Grid Search vs Random Search
Learners will configure GridSearchCV and RandomizedSearchCV on the same hyperparameter space, compare their coverage and computation cost, and choose the faster for large spaces.
The Hyperparameter Search Problem
Most machine learning models have multiple hyperparameters that cannot be learned from data and must be set by the practitioner. Finding the optimal combination manually is impractical — the number of combinations grows exponentially with the number of hyperparameters. Two systematic approaches dominate: Grid Search, which evaluates every combination on a predefined grid, and Random Search, which samples combinations randomly from specified distributions. Understanding when to use each is a crucial practical skill.
Grid Search: Exhaustive Evaluation
GridSearchCV evaluates every combination of the hyperparameter values you specify. For a grid with 4 values of C, 5 values of gamma, and 5 CV folds, it trains 4 × 5 × 5 = 100 models. This guarantees you find the best combination within your grid. However, the cost grows multiplicatively: adding a third hyperparameter with 4 values multiplies the search to 400 models.
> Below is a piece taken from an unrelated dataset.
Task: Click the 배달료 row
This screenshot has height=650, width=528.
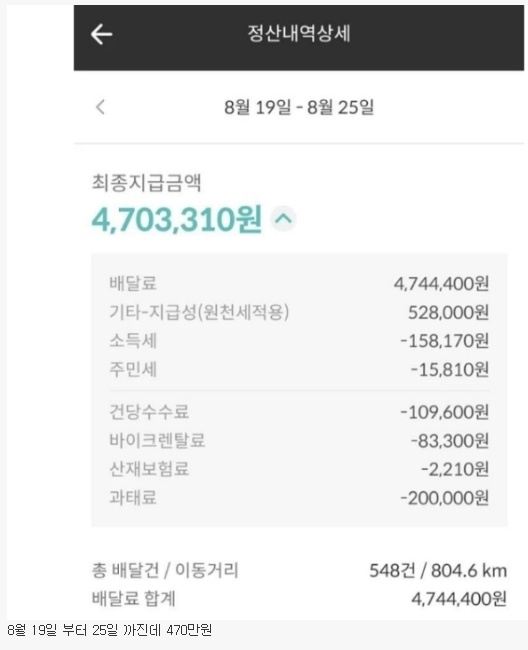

Grid search works well when you have 1-2 hyperparameters and a manageable grid size.
from sklearn.svm import SVC
from sklearn.model_selection import GridSearchCV
from sklearn.preprocessing import StandardScaler
from sklearn.pipeline import Pipeline
from sklearn.datasets import load_breast_cancer
import numpy as np
X, y = load_breast_cancer(return_X_y=True)
pipe = Pipeline([('sc', StandardScaler()), ('svc', SVC())])
param_grid = {'svc__C': [0.1, 1, 10], 'svc__gamma': [0.01, 0.1, 1]}
# 3 * 3 * 5 folds = 45 model fits
grid = GridSearchCV(pipe, param_grid, cv=5, n_jobs=-1)
grid.fit(X, y)
print('Best params:', grid.best_params_)
print('Best CV score:', round(grid.best_score_, 4))